__DOCUMENT EXCERPT__:
☆ ☆ ☆ ☆

Much has been written about the coming of the more-electric aircraft (MEA), especially in the context of Boeing’s leap into the innovative, higher-risk era with the 787 Dreamliner. The Dreamliner product line broke with tradition and adopted systems that rely more on electrically generated power than pneumatic and hydraulic solutions that harness engine bleed-air. It was a bold step to take, and it brought initial problems when the first deliveries entered regular service. But, with a massive early back-log of orders to fill, it was clearly an issue that would have to be solved without delay (and it was with an interim fix).
Every major step forward in aerospace innovation has issues that arise before the product can fully mature in everyday usage. And, as new designs emerge, the trend toward using electrical power systems (EPSs) is going to gain momentum. EPSs offer improved performance and reliability while saving weight, which in turn has an impact on the customer’s bottom line. The key to unlocking significantly greater performance from onboard EPSs is at the heart of the aerospace initiatives currently being undertaken by Raytheon in the U.K.
Raytheon has invested considerable funds into developing innovative EPSs for a wide range of industrial applications, especially those demanding new standards of operation in harsh environments. Its family of EPSs are smaller, lighter, and more efficient than legacy systems, with products that include primary and secondary stage power conversion, solid state distribution and switching, electrical engine start, and motor drives.

☆ ☆ ☆ ☆

__AVAILABLE DATA__:
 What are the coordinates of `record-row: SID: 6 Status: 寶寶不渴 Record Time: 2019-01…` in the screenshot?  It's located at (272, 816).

☆ ☆ ☆ ☆

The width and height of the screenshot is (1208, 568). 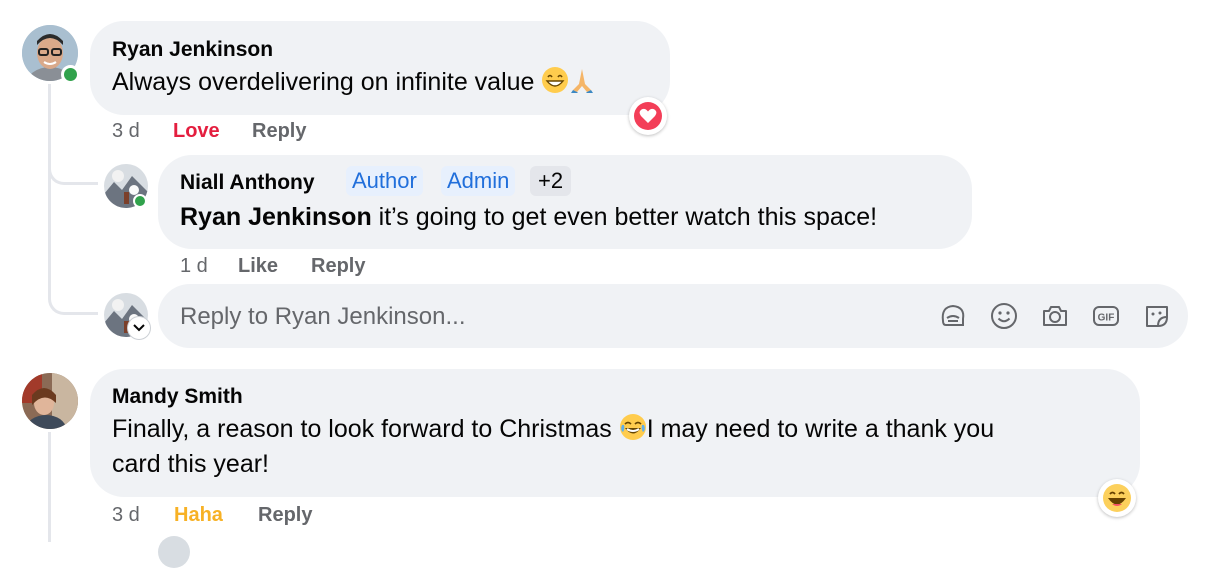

☆ ☆ ☆ ☆

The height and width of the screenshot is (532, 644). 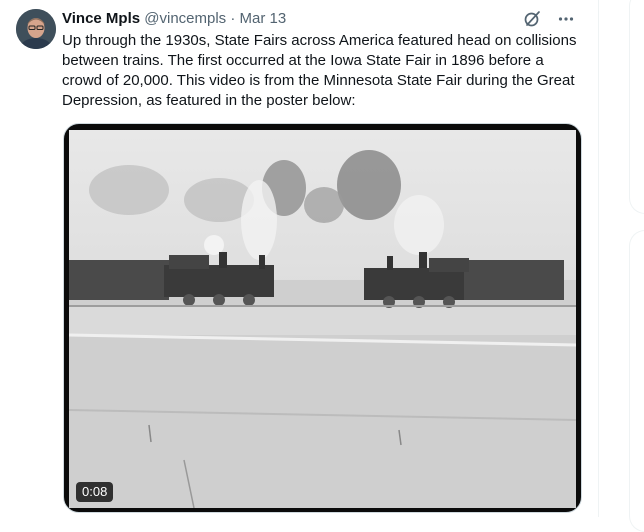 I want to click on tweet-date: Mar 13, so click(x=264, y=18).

☆ ☆ ☆ ☆

__WORK TO COMPLETE__:
**1)** Translate this sentence from the passage on more-electric aircraft into Spanish: "Every major step forward in aerospace innovation has issues that arise before the product can fully mature in everyday usage."
**2)** Carry on the passage on more-electric aircraft, starting after its last sentence.

__ACTIVITY ANSWERS__:
**1)** Todo gran avance en la innovación aeroespacial presenta problemas que surgen antes de que el producto pueda madurar por completo en el uso cotidiano.

**2)**
“Everyone in the sector is keenly aware that this market is becoming deeply competitive with new and emerging providers taking share,” said Steve Clerkin, Head of Aerospace Power Systems at Raytheon Integrated Power Solutions. “The rapid increase of aircraft in service drives a focus on procurement cost, operating profitability, and legislative environmental boundaries.”
Raytheon—one of the first worldwide to achieve the BS11000 partnering and collaborative working standard—is performing fundamental materials research through software algorithm developments that are being applied to control actuation sub-systems, cyber and intelligence solutions, big data developments, and other programs. The company is aiming higher with a whole new generation of integrated power systems utilizing silicon carbide (SiC).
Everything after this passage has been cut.